Impressive wins for Michigan Tech and Minnesota

Wow. No. 4 Minnesota routed No. 1 Boston College 8-1 in the weekend’s marquee matchup on Sunday night in what many billed as a preview of a Frozen Four semifinal. I chuckled a bit when I first read that – UM is tied for fifth place after all – but after Sunday, I cannot ignore that idea anymore.

Not to be overlooked is Michigan Tech’s 10th Great Lakes Invitational title and first since 1980, when coach Mel Pearson was a player. This kind of confidence boost, especially with fourth leading scorer Blake Pietila unavailable because of the world junior championships, could pay dividends in the second half, especially if freshman goalie and GLI MVP Pheonix Copley, 70 saves in two shutouts, can stay close to maintaining that high level of play.

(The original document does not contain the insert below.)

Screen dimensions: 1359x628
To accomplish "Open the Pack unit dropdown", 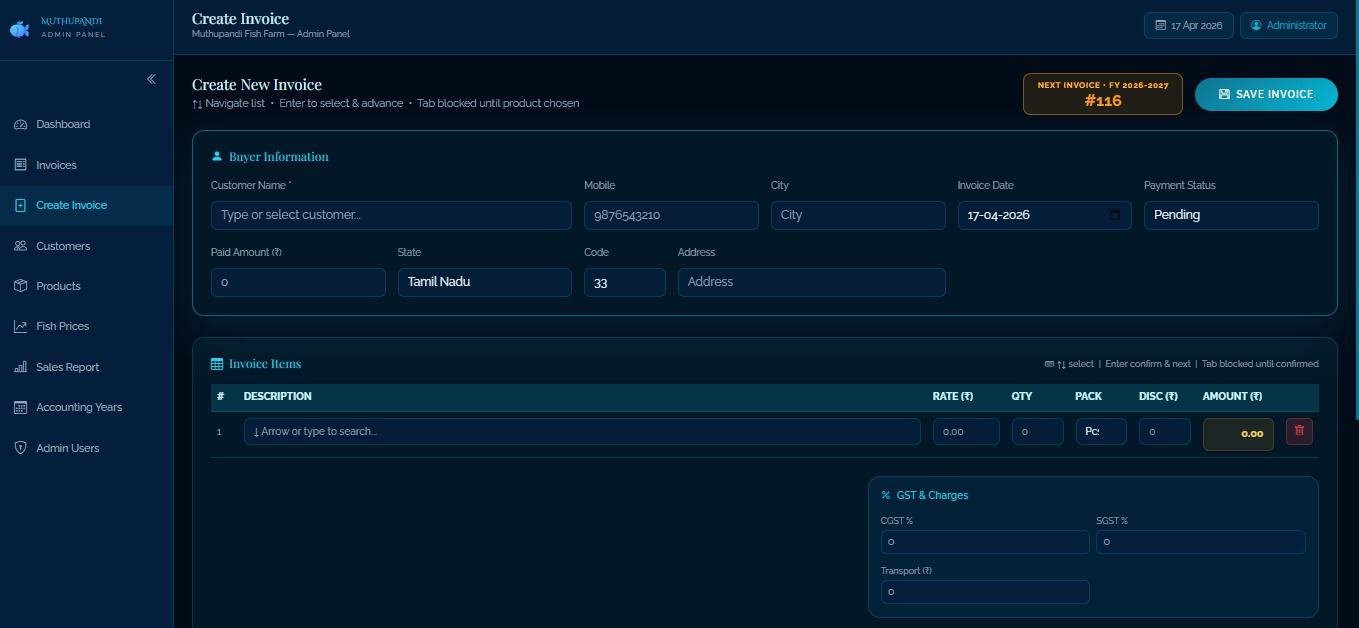I will pos(1101,431).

SCSU’s Drew LeBlanc shines

With all the talk about the debut of freshman Joey Benik, it was St. Cloud State captain Drew LeBlanc who proved most critical to the Huskies’ home split, recording two assists in Thursday’s 4-3 loss and a goal and assist in Friday’s 2-1 series finale win against RPI.

His 28 points are tied for tops in Division I and his 22 assists lead that category easily. The four-point weekend moved him to 11th all-time at SCSU with 125 career points ahead of Brian Cook (1987-91) and Brett Lievers (1990-95) and extended a nine-game points streak.

Denver looks rejuvenated in return from break

It looks like the WCHA’s best offense through November may be back. After seeing its rate of 4.5 goals dip to 3.28, sixth in the league, and generating no more than two goals in all but one game of an 0-5-3 stretch, host Denver snapped its eight-game winless streak with six different goal scorers in a 6-0 win over No. 6 Boston University Saturday.

Denver may not score at that 4.5 clip during the second half, but the Pioneers (10-6-3, 7-4-3), which are tied for second in the WCHA with idle North Dakota (10-5-3, 7-2-3), can rely on their one constant: sophomore goalie Juho Olkinuora. The Finn recorded his third career shutout and stoned BU for the first time in an NCAA record 126 games. His play was the reason DU did not go 0-8 during that span.

Olkinuora and a revived DU offense are not good news for the rest of the league.